More or less 80% decent food 20% junkier food for most other goal weights, 4 or 5 hours of exercise weekly is enough. This is what I would do to lose 100 pounds and while running a small calorie deficit. I would not count calories , just know that I was holding back a little most days, like eat a kid's size dinner, or big a healthy salad with protein for dinner , and have a small snack if I had trouble going to sleep.
I have to be pretty reckless with food and sit around a lot for weight to start creeping out of healthy ranges.
Ghost1 wrote:
Intermitrent fasting, 16/8 plan. First meal 13.00-13.30, second meal 20.30-21.00. One snack at 16.00-17.00.
Anyone who sticks with I.F. loses a ton of weight as well as improving all health markers.
It's really annoying that people have completely redefined the world "fasting". Somehow fasting intermittently can now mean you're eating 3x a day!

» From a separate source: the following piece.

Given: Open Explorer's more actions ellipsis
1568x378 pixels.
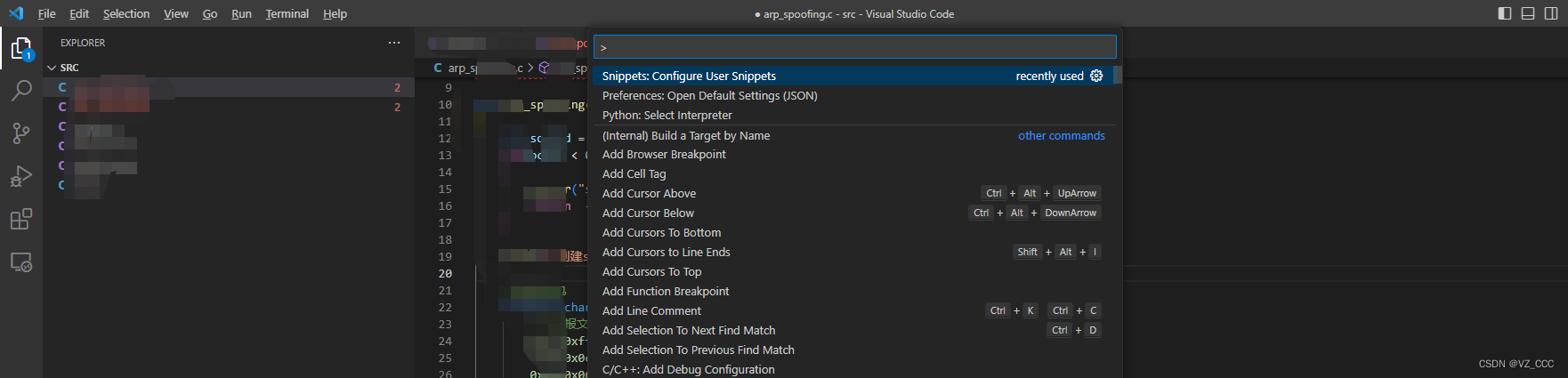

WTF. You realize this is how sumo wrestlers eat? And I'm not joking you. They skip breakfast then eat a big lunch and dinner. So sumo wrestlers also intermittently fast according to this new age jargon.
Hold up, Bro wrote:
Ghost1 wrote:
Intermitrent fasting, 16/8 plan. First meal 13.00-13.30, second meal 20.30-21.00. One snack at 16.00-17.00.
Anyone who sticks with I.F. loses a ton of weight as well as improving all health markers.

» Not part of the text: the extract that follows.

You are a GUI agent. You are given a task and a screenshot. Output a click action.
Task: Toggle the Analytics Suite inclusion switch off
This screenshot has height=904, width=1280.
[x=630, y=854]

Fasting has been proven to be bunk pseudoscience at best. The reason people see results on a fast is due to calorie reduction. Period. You can see the same results by reducing calorie intake equivalent to the fast amounts and eat whenever feels right.

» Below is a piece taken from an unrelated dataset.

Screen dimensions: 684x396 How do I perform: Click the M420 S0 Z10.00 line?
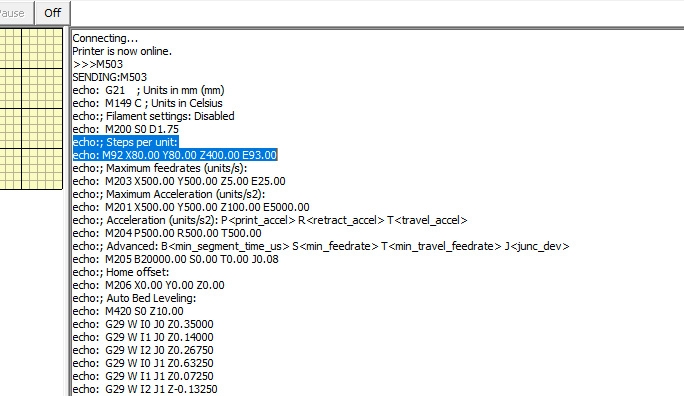tap(128, 311)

That's the entire purpose of fasting. Intermittent fasting is mentally easier than eating the same meals but reducing calories.
sumojo wrote:
Ghost1 wrote:
Intermitrent fasting, 16/8 plan. First meal 13.00-13.30, second meal 20.30-21.00. One snack at 16.00-17.00.
Anyone who sticks with I.F. loses a ton of weight as well as improving all health markers.
It's really annoying that people have completely redefined the world "fasting". Somehow fasting intermittently can now mean you're eating 3x a day! WTF. You realize this is how sumo wrestlers eat? And I'm not joking you. They skip breakfast then eat a big lunch and dinner. So sumo wrestlers also intermittently fast according to this new age jargon.
Yeah, but they force themselves to eat all they do. Breakfast is not the most important meal of the day. Most days I don't even eat till dinner, because I'm not hungry till then. I have a BMI of 20.
thanks captain obvious wrote:
Hold up, Bro wrote:
Fasting has been proven to be bunk pseudoscience at best. The reason people see results on a fast is due to calorie reduction. Period. You can see the same results by reducing calorie intake equivalent to the fast amounts and eat whenever feels right.
That's the entire purpose of fasting. Intermittent fasting is mentally easier than eating the same meals but reducing calories.
I know it's obvious. Like you said, fasting may be easier mentally for some. However, people take it to mean that fasting produces better results than simply eating fewer calories. This is patently untrue. Thank you for understanding science (really).
You and the guy that posted above you are pretty inspiring. Check out his post about the Planet Fitness stuff. I think he's dead on when it comes to not running much at all when you aren't a total twig. In my experience the lower legs and abductors are also the weak points. I'm not overweight in the same way you are, but I'm carrying a lot more muscle than is ideal for a distance runner and if I don't keep my calves and abductors super strong I break down really fast if I try running regularly.
If you haven't tried it before, let me just say that steep incline walking (SIW) is an excellent workout for almost everyone but the super fit super thin runner. SIW doesn't have much eccentric component to it so it's way less harsh on the body. Most gyms will have some treadmills that go up to 15% incline and doing that at about 4-4.5mph is quite difficult. Some gym have treadmills that go as high as 30% incline and these are ideal. 30% is too high to walk that fast unless you're the type that just hangs onto the rails, but that's lame. I found that right around 18-21% is the sweet spot while still walking upright and not holding onto anything. Killer workout. Very highly recommended. Virtually no impact.